# TASK INSTRUCTIONS
Report every line below that holds the word "Click".

# DATA SHOWN
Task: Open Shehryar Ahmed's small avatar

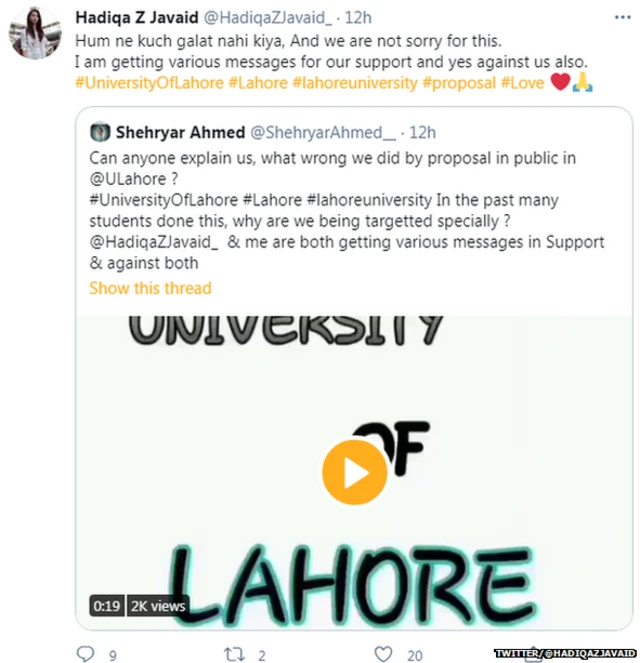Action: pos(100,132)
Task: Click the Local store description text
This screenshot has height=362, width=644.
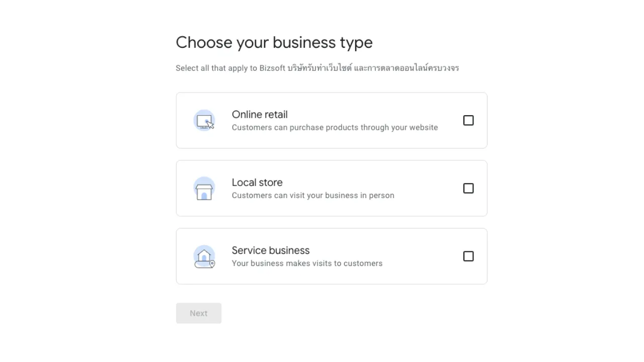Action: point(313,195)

--

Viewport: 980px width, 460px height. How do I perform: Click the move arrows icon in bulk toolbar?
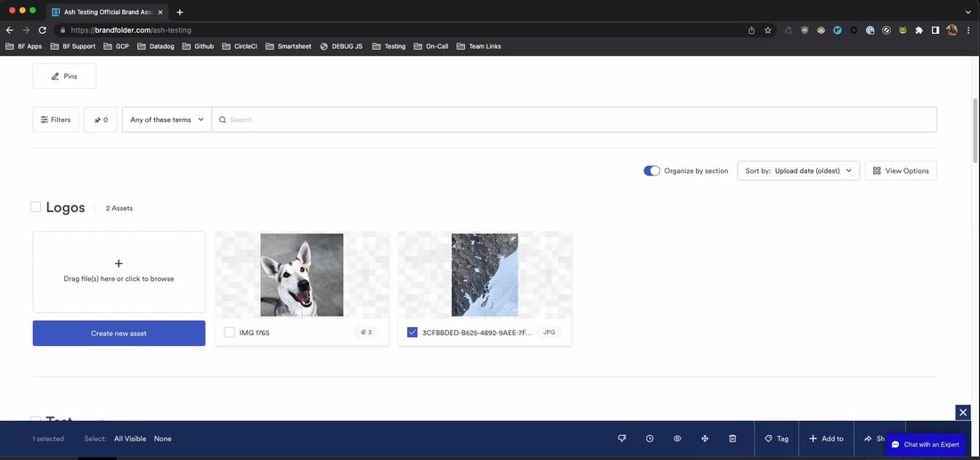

# RESPONSE AREA
Task: Click the Local store description text
Viewport: 980px width, 460px height. How do I perform: Click the move arrows icon in bulk toolbar?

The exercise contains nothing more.